**Exercise goal**. Render the entries below as a JSON list of strings, with one string for each line and blank lines omitted.

::: Data shown

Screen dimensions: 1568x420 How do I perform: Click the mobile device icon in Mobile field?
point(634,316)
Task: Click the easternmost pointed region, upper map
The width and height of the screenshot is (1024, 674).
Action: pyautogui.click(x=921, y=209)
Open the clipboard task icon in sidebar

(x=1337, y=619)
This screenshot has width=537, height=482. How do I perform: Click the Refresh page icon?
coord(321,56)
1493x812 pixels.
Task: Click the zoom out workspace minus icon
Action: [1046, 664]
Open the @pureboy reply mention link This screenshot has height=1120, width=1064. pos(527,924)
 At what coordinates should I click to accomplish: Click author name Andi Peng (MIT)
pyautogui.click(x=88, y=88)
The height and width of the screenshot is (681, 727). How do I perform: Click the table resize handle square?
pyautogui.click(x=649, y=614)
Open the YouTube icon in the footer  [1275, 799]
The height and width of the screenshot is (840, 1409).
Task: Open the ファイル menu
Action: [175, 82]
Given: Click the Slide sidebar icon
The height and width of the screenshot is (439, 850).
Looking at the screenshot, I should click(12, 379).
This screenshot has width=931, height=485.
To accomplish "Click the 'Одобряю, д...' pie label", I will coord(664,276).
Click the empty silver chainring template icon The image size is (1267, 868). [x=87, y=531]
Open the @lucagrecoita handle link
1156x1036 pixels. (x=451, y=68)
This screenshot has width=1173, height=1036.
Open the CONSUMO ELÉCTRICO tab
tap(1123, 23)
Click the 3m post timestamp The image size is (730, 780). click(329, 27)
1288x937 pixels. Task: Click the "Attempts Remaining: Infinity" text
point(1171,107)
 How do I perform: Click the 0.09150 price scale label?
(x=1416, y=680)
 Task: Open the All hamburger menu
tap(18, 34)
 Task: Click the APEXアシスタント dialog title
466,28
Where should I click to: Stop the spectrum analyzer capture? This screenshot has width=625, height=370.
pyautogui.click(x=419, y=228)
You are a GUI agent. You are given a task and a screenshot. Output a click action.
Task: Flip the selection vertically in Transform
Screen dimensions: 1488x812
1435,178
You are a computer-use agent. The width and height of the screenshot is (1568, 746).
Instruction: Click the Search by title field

::::::

**Result below**.
[
  "Screen dimensions: 1568x420 How do I perform: Click the mobile device icon in Mobile field?",
  "point(634,316)",
  "Task: Click the easternmost pointed region, upper map",
  "The width and height of the screenshot is (1024, 674).",
  "Action: pyautogui.click(x=921, y=209)",
  "Open the clipboard task icon in sidebar",
  "(x=1337, y=619)",
  "This screenshot has width=537, height=482. How do I perform: Click the Refresh page icon?",
  "coord(321,56)",
  "1493x812 pixels.",
  "Task: Click the zoom out workspace minus icon",
  "Action: [1046, 664]",
  "Open the @pureboy reply mention link This screenshot has height=1120, width=1064. pos(527,924)",
  " At what coordinates should I click to accomplish: Click author name Andi Peng (MIT)",
  "pyautogui.click(x=88, y=88)",
  "The height and width of the screenshot is (681, 727). How do I perform: Click the table resize handle square?",
  "pyautogui.click(x=649, y=614)",
  "Open the YouTube icon in the footer  [1275, 799]",
  "The height and width of the screenshot is (840, 1409).",
  "Task: Open the ファイル menu",
  "Action: [175, 82]",
  "Given: Click the Slide sidebar icon",
  "The height and width of the screenshot is (439, 850).",
  "Looking at the screenshot, I should click(12, 379).",
  "This screenshot has width=931, height=485.",
  "To accomplish \"Click the 'Одобряю, д...' pie label\", I will coord(664,276).",
  "Click the empty silver chainring template icon The image size is (1267, 868). [x=87, y=531]",
  "Open the @lucagrecoita handle link",
  "1156x1036 pixels. (x=451, y=68)",
  "This screenshot has width=1173, height=1036.",
  "Open the CONSUMO ELÉCTRICO tab",
  "tap(1123, 23)",
  "Click the 3m post timestamp The image size is (730, 780). click(329, 27)",
  "1288x937 pixels. Task: Click the \"Attempts Remaining: Infinity\" text",
  "point(1171,107)",
  " How do I perform: Click the 0.09150 price scale label?",
  "(x=1416, y=680)",
  " Task: Open the All hamburger menu",
  "tap(18, 34)",
  " Task: Click the APEXアシスタント dialog title",
  "466,28",
  "Where should I click to: Stop the spectrum analyzer capture? This screenshot has width=625, height=370.",
  "pyautogui.click(x=419, y=228)",
  "You are a GUI agent. You are given a task and a screenshot. Output a click action.",
  "Task: Flip the selection vertically in Transform",
  "Screen dimensions: 1488x812",
  "1435,178",
  "You are a computer-use agent. The width and height of the screenshot is (1568, 746).",
  "Instruction: Click the Search by title field"
]